OBJECTIVE ▸
Substitute "Step" for every "Instruction" in the entries below and write them out again with nothing else changed.

===== RECORD EXCERPTS

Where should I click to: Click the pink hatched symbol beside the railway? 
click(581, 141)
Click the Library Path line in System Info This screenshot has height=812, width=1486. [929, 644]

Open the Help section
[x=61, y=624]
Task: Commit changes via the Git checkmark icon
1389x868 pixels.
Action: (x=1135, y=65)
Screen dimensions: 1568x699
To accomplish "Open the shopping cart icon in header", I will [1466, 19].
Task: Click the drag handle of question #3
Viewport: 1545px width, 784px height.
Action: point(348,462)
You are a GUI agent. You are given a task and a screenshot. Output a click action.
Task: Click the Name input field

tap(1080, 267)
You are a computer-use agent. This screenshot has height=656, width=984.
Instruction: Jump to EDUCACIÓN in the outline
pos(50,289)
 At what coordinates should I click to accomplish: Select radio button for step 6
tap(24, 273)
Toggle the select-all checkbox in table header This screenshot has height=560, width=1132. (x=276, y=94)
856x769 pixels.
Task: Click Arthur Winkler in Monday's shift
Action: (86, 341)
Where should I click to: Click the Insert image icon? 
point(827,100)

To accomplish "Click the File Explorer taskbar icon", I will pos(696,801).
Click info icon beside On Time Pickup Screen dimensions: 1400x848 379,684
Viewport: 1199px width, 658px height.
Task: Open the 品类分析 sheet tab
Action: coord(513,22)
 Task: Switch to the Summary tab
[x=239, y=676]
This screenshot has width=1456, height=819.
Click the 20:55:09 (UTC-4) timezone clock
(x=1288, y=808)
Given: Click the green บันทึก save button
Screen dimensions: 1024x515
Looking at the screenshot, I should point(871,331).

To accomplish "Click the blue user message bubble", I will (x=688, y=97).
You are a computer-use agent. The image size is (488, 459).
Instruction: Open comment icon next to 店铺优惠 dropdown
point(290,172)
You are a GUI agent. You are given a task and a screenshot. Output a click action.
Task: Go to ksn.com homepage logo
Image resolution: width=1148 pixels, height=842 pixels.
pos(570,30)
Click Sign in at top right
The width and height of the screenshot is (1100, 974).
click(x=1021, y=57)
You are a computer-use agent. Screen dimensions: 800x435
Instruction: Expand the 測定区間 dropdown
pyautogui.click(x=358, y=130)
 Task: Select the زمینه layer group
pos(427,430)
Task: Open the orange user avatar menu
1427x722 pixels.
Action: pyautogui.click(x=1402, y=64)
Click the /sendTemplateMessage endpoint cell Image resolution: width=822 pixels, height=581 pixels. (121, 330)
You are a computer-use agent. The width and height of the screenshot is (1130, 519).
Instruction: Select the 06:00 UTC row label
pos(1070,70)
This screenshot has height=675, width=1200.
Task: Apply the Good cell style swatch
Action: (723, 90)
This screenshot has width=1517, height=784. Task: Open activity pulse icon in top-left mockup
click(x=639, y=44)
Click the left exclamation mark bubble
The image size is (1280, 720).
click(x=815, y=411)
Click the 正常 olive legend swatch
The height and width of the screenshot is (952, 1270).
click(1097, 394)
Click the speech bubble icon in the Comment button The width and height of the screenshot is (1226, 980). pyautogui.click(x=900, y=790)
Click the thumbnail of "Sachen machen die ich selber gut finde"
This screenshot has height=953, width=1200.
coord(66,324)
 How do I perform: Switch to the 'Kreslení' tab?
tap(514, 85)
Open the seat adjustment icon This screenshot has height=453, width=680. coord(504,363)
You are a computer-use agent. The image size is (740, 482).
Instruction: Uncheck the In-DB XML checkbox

==========

TASK RESPONSE ▸
Where should I click to: Click the pink hatched symbol beside the railway? 
click(581, 141)
Click the Library Path line in System Info This screenshot has height=812, width=1486. [929, 644]

Open the Help section
[x=61, y=624]
Task: Commit changes via the Git checkmark icon
1389x868 pixels.
Action: (x=1135, y=65)
Screen dimensions: 1568x699
To accomplish "Open the shopping cart icon in header", I will [1466, 19].
Task: Click the drag handle of question #3
Viewport: 1545px width, 784px height.
Action: point(348,462)
You are a GUI agent. You are given a task and a screenshot. Output a click action.
Task: Click the Name input field

tap(1080, 267)
You are a computer-use agent. This screenshot has height=656, width=984.
Step: Jump to EDUCACIÓN in the outline
pos(50,289)
 At what coordinates should I click to accomplish: Select radio button for step 6
tap(24, 273)
Toggle the select-all checkbox in table header This screenshot has height=560, width=1132. (x=276, y=94)
856x769 pixels.
Task: Click Arthur Winkler in Monday's shift
Action: (86, 341)
Where should I click to: Click the Insert image icon? 
point(827,100)

To accomplish "Click the File Explorer taskbar icon", I will pos(696,801).
Click info icon beside On Time Pickup Screen dimensions: 1400x848 379,684
Viewport: 1199px width, 658px height.
Task: Open the 品类分析 sheet tab
Action: coord(513,22)
 Task: Switch to the Summary tab
[x=239, y=676]
This screenshot has width=1456, height=819.
Click the 20:55:09 (UTC-4) timezone clock
(x=1288, y=808)
Given: Click the green บันทึก save button
Screen dimensions: 1024x515
Looking at the screenshot, I should point(871,331).

To accomplish "Click the blue user message bubble", I will (x=688, y=97).
You are a computer-use agent. The image size is (488, 459).
Step: Open comment icon next to 店铺优惠 dropdown
point(290,172)
You are a GUI agent. You are given a task and a screenshot. Output a click action.
Task: Go to ksn.com homepage logo
Image resolution: width=1148 pixels, height=842 pixels.
pos(570,30)
Click Sign in at top right
The width and height of the screenshot is (1100, 974).
click(x=1021, y=57)
You are a computer-use agent. Screen dimensions: 800x435
Step: Expand the 測定区間 dropdown
pyautogui.click(x=358, y=130)
 Task: Select the زمینه layer group
pos(427,430)
Task: Open the orange user avatar menu
1427x722 pixels.
Action: pyautogui.click(x=1402, y=64)
Click the /sendTemplateMessage endpoint cell Image resolution: width=822 pixels, height=581 pixels. (121, 330)
You are a computer-use agent. The width and height of the screenshot is (1130, 519).
Step: Select the 06:00 UTC row label
pos(1070,70)
This screenshot has height=675, width=1200.
Task: Apply the Good cell style swatch
Action: (723, 90)
This screenshot has width=1517, height=784. Task: Open activity pulse icon in top-left mockup
click(x=639, y=44)
Click the left exclamation mark bubble
The image size is (1280, 720).
click(x=815, y=411)
Click the 正常 olive legend swatch
The height and width of the screenshot is (952, 1270).
click(1097, 394)
Click the speech bubble icon in the Comment button The width and height of the screenshot is (1226, 980). pyautogui.click(x=900, y=790)
Click the thumbnail of "Sachen machen die ich selber gut finde"
This screenshot has height=953, width=1200.
coord(66,324)
 How do I perform: Switch to the 'Kreslení' tab?
tap(514, 85)
Open the seat adjustment icon This screenshot has height=453, width=680. coord(504,363)
You are a computer-use agent. The image size is (740, 482).
Step: Uncheck the In-DB XML checkbox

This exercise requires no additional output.